Der Schriftsteller im Interview
Javier Marías erhält Staatspreis
Der spanische Schriftsteller Javier Marías ist der diesjährige Träger des Österreichischen Staatspreis für Europäische Literatur. Nach Jorge Semprun, der 2006 ausgezeichnet wurde, ist Marías der zweite Spanier, der den seit 1965 vergebenen Preis erhält.
8. April 2017, 21:58
Kulturministerin Claudia Schmied wird am Samstag, 30. August 2011 den mit 25.000 Euro dotierten Staatspreis übergeben.
Kulturjournal, 26.07.2011
Langes Warten auf neuen Roman
Nach dem Publikumsgeschmack hat Javier Marías nie geschrieben. Der spanische Autor ist überzeugt, ohne Erfolgsdruck am besten zu arbeiten. Über vier Jahre waren seit dem Erscheinen seines letzten Romans vergangen, zur Eile drängen ließ er sich vom Verleger dennoch nicht. Erst als er mit den letzten Korrekturen zufrieden war, erschien im Frühjahr "Die Verliebtheiten" und wurde in Spanien zum Erfolg. Um einen fünfstelligen Pfund-Betrag wurden die englischen Rechte von Penguin für die Reihe Modern Classics erworben. Wann der Roman auf Deutsch erschienen wird, ist noch nicht entschieden.

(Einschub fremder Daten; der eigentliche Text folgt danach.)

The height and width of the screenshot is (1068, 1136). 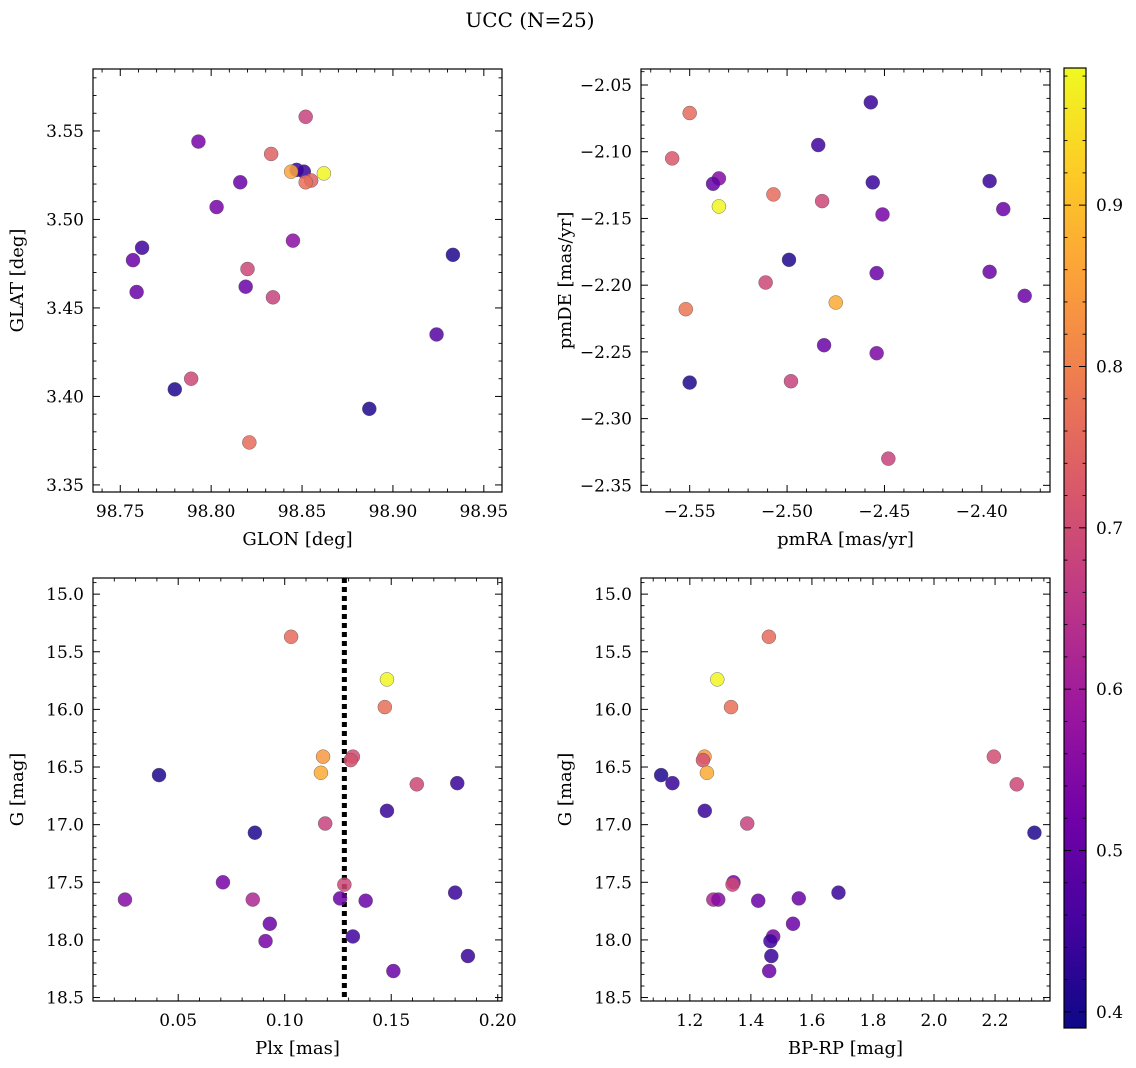 I want to click on x-axis-label: Plx [mas], so click(x=298, y=1048).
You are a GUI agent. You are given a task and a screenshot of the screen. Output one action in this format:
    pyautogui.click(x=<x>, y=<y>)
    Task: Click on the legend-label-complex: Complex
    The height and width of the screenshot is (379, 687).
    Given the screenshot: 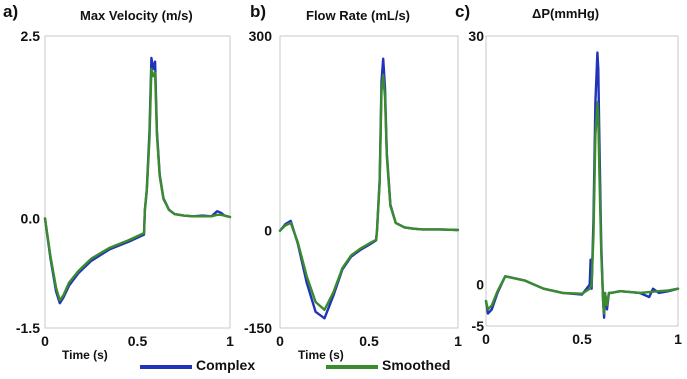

Moden interessieren ihn nicht, versichert Javier Marías glaubhaft. Während Historienromane zurzeit massenweise erscheinen, hält er an seinen Themen fest: "Ich schreibe nur über Dinge, die mich auch in meinem Leben beschäftigen. Die Zeit, in der ich lebe und Themen wie der Verrat, das Misstrauen, Geheimnis und Betrug, die beschäftigen mich auch persönlich. Deshalb suche ich nicht nach den erfolgversprechenden Themen."
Später Erfolg
Hier ist ein Autor, der nicht nach dem Erfolg schielt. Der hat sich ohnehin spät eingestellt - die Hälfte seiner Laufbahn musste der bald 60-jährige Junggeselle vom Lohn anderer Arbeiten leben. Bis 1992 unterrichtete er an der Universität von Madrid.
In diesem Jahr erschien "Mein Herz so weiß"; der Roman wurde vier Jahre später in der deutschen Übersetzung zum Verkaufsschlager. Eine überschwängliche Empfehlung Marcel Reich-Ranickis brachte den Titel in den Bestsellerlisten ganz nach oben. Diese Empfehlung habe ihm nicht nur im deutschen Sprachraum sehr geholfen, betont Marías.
Verschachtelter Stil
Mit 18 veröffentlichte Marías sein erstes Buch, der zuletzt erschienene Roman "Verliebtheiten" macht die Nummer 13. Im Lauf der Jahre stellte sich nicht nur der Erfolg, sondern auch die internationale Anerkennung ein.
Der als schwierig beschriebene Autor, dessen verschachtelter Stil bei Übersetzern gefürchtet ist, erhielt in Spanien den Premio Herralde, in Venezuela den Romulo Gallego und in Deutschland den Nelly-Sachs-Preis. Am kommenden Samstag wird ihm in Salzburg der Österreichische Staatspreis für Europäische Literatur übergeben, mit dem - in den Worten der Jury - "ein Schriftsteller geehrt wird, der aus dem Zentrum der europäischen Geschichte des 20. Jahrhunderts erzählt und dessen Bücher 'auf europäisch geschrieben' sind."
Sprache als Hilfsmittel der Verständigung
"Meine Personen sind austauschbar, sie sind an kein Land gebunden", sagt Marías. "Mehr noch bin ich der Meinung, dass die Sprache, in der jemand schreibt, von sekundärer Bedeutung ist. Die Sprache ist letztlich nur ein Hilfsmittel des Ausdrucks und der Verständigung."